The CE mark is a mandatory European marking for certain product groups to indicate conformity with the essential health and safety requirements set out in European Directives. The letters 'CE' are an abbreviation of Conformité Européenne, French for European conformity. The CE mark must be affixed to a product if it falls under the scope of the approx. 20 so called 'New Approach' Directives. Without the CE marking, and thus without complying with the provisions of the Directives, the product may not be placed in the market or put into service in the fifteen member states of the European Union and Norway, Iceland and Liechtenstein. However, if the product meets the provisions of the applicable European Directives, and the CE mark is affixed to a product, these countries may not prohibit, restrict or impede the placing in the market or putting into service of the product. Thus, CE marking can be regarded as the products trade passport for Europe.
The CE mark is not a quality-mark.
First, it refers to the safety rather than to the quality of a product.
Second, most quality markings are voluntary opposite to the CE marking, which is mandatory for the products it applies to. CE indicates conformity with mandatory European safety requirements.

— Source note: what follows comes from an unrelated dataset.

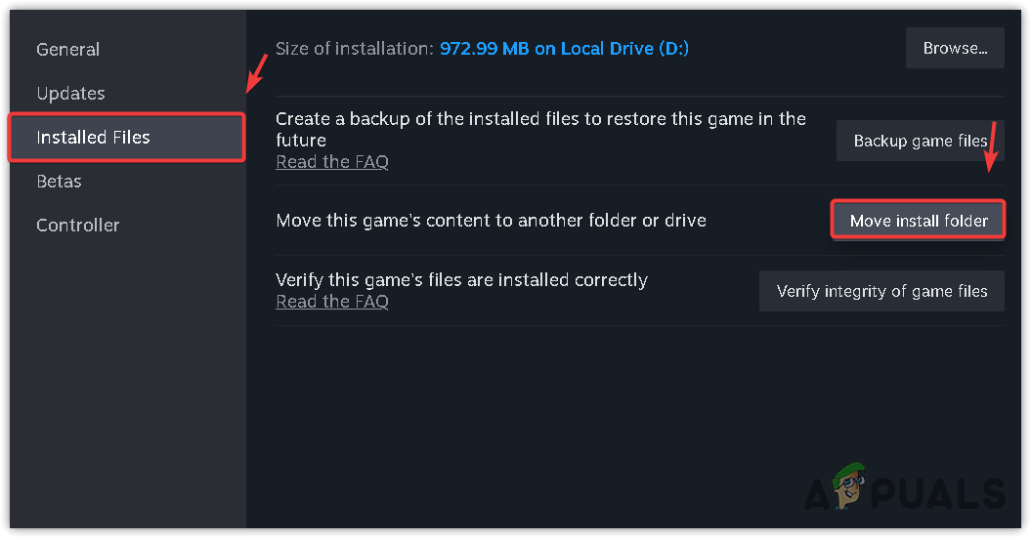Click the Move install folder button

click(919, 221)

European conformity is certified by following clear and understandable procedures, the so-called ‘conformity assessment procedures’
Why CE marking?
The European CE certification procedure has been mainly set up to:
1.Harmonize all varying national regulations for consumer and industrial products in European Member States, so that the Single Market is encouraged;
2.Bring about cost savings for producers;
3.Enhance the safety of products;
4.Supply public bodies with a uniform procedure that can be checked.
Formerly, product requirements and test procedures were set by the Member States of the EU. This meant that, for example, companies that wanted to sell their products on the European market sometimes had to deal with more than ten different technical requirements or procedures for just one product. The existence of all the different national legislation was contrary to the aim of the European Union in realizing one Single Market, in which there would be a free circulation of goods (as well as a free circulation of persons, services and capital).

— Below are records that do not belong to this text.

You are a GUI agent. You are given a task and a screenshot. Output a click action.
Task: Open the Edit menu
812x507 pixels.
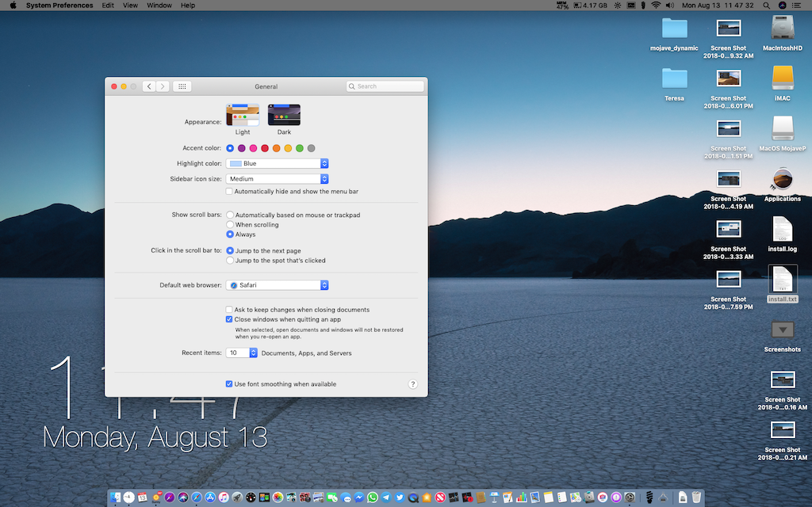[x=107, y=6]
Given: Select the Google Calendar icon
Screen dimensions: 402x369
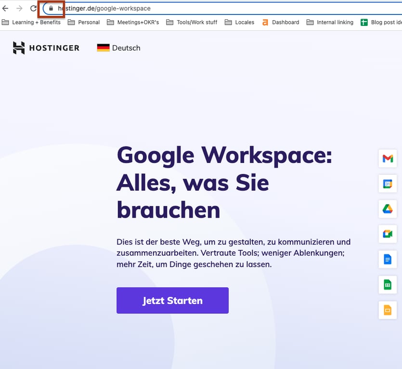Looking at the screenshot, I should click(388, 184).
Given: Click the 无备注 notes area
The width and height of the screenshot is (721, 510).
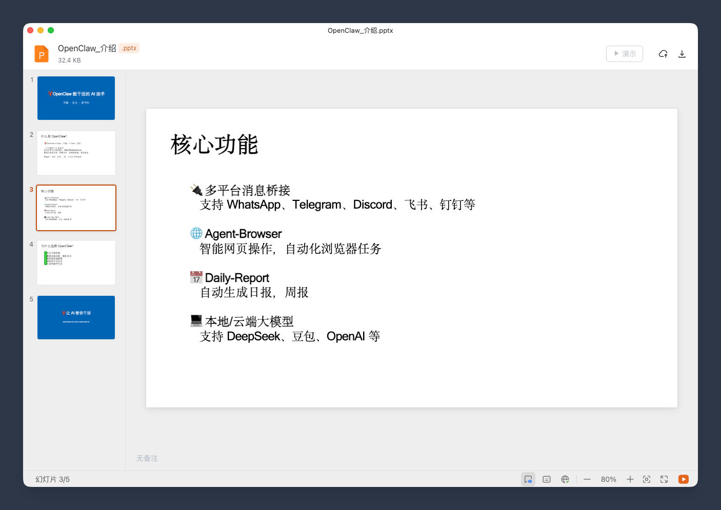Looking at the screenshot, I should (x=147, y=458).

All the different product requirements brought many costs for the producers. With the help of the CE Directives or 'New Approach' Directives, the measures have been optimized by setting up European (European-wide) requirements, the harmonization of national legislation and directives, standards and mutual recognition of the technical standards, tests methods (compliance tests) and test laboratories, so that producers no longer need to adapt their products to the different markets.
During the process of harmonization the safety level of all products was attuned and raised. In most European countries, safety and health had already been the subject of directives for many years but the safety level was not always satisfactory.

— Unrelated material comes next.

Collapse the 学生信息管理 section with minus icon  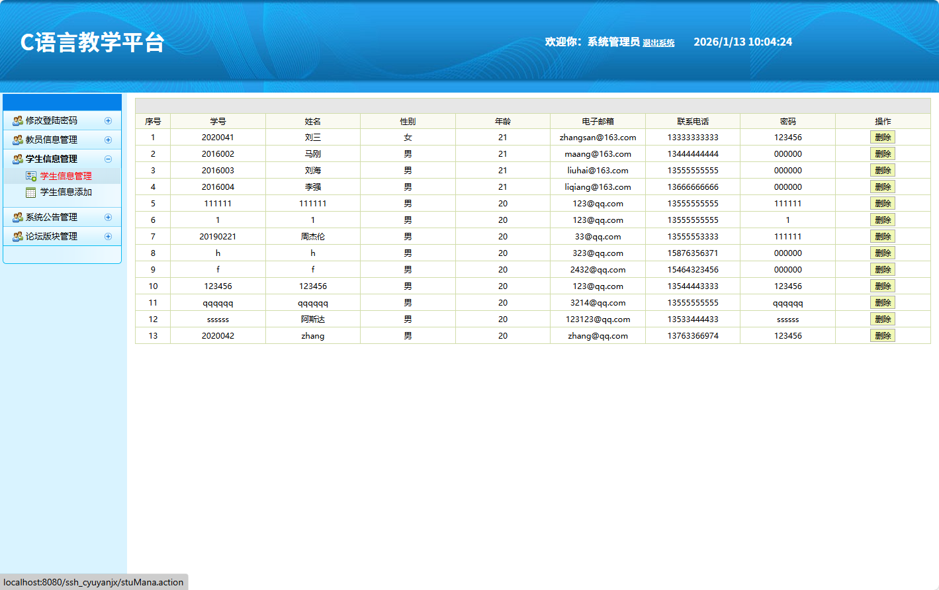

With the help of the conformity assessment procedures, the authorities can ascertain that the products that are placed on the market comply with the requirements as stated in the regulations of the directives. The CE marking is consequently largely for the benefit of the authorities. However, safe products are also necessary for the end user in the work or consumer environment.
The CE mark is applicable to: medical devices, machinery, industrial installations, toys, electrical equipment, electronics, domestic appliances, pressure equipment, personal protective equipment, recreational craft, refrigerators, measuring equipment etc.
The CE marking does not apply to: cosmetics, chemicals, pharmaceuticals, foodstuffs.